#### Data rows:
========================================================================
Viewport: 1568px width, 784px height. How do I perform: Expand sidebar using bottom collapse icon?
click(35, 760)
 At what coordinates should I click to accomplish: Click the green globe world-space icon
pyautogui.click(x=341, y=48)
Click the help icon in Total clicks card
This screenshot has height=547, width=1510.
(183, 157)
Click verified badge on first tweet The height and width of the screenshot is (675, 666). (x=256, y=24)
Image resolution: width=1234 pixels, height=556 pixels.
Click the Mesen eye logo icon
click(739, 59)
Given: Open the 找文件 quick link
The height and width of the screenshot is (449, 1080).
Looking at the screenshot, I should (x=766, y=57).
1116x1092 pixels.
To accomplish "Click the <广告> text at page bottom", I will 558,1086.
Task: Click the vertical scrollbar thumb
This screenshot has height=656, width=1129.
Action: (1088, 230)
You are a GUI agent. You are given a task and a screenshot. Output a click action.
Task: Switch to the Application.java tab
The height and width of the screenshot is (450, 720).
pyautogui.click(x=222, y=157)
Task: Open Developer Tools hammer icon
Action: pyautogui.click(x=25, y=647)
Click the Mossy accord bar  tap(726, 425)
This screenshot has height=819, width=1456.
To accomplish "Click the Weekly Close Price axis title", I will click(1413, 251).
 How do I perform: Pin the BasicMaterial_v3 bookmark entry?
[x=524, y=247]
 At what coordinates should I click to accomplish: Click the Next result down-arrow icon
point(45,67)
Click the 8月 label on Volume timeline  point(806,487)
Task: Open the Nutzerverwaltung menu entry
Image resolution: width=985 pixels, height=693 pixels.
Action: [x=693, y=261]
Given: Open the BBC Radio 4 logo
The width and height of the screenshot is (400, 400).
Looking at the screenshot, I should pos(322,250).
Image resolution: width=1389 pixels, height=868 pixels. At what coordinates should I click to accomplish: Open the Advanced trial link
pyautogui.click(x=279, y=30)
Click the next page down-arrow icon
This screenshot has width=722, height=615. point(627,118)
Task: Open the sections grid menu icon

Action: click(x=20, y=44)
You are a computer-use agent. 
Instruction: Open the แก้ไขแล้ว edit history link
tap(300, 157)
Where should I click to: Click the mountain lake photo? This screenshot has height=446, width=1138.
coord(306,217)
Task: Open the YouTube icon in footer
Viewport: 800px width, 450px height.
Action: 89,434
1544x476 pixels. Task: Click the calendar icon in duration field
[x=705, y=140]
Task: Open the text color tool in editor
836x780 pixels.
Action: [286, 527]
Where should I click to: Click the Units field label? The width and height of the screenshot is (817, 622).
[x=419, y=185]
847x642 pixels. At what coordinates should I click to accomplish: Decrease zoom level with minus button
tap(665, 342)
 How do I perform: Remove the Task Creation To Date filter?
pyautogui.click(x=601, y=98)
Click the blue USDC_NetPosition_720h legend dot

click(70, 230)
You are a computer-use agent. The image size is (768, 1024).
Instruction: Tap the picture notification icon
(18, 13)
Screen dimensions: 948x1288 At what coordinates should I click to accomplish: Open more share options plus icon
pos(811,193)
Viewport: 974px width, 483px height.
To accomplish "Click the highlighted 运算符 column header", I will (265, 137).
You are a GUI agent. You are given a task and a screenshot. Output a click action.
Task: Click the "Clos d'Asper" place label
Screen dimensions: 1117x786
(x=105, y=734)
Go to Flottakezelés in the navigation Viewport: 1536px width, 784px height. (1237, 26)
========================================================================
Gather every line above that includes the word "agent". Matching is case-sensitive.

You are a GUI agent. You are given a task and a screenshot. Output a click action.
You are a computer-use agent. 
You are a computer-use agent. The image size is (768, 1024).
You are a GUI agent. You are given a task and a screenshot. Output a click action.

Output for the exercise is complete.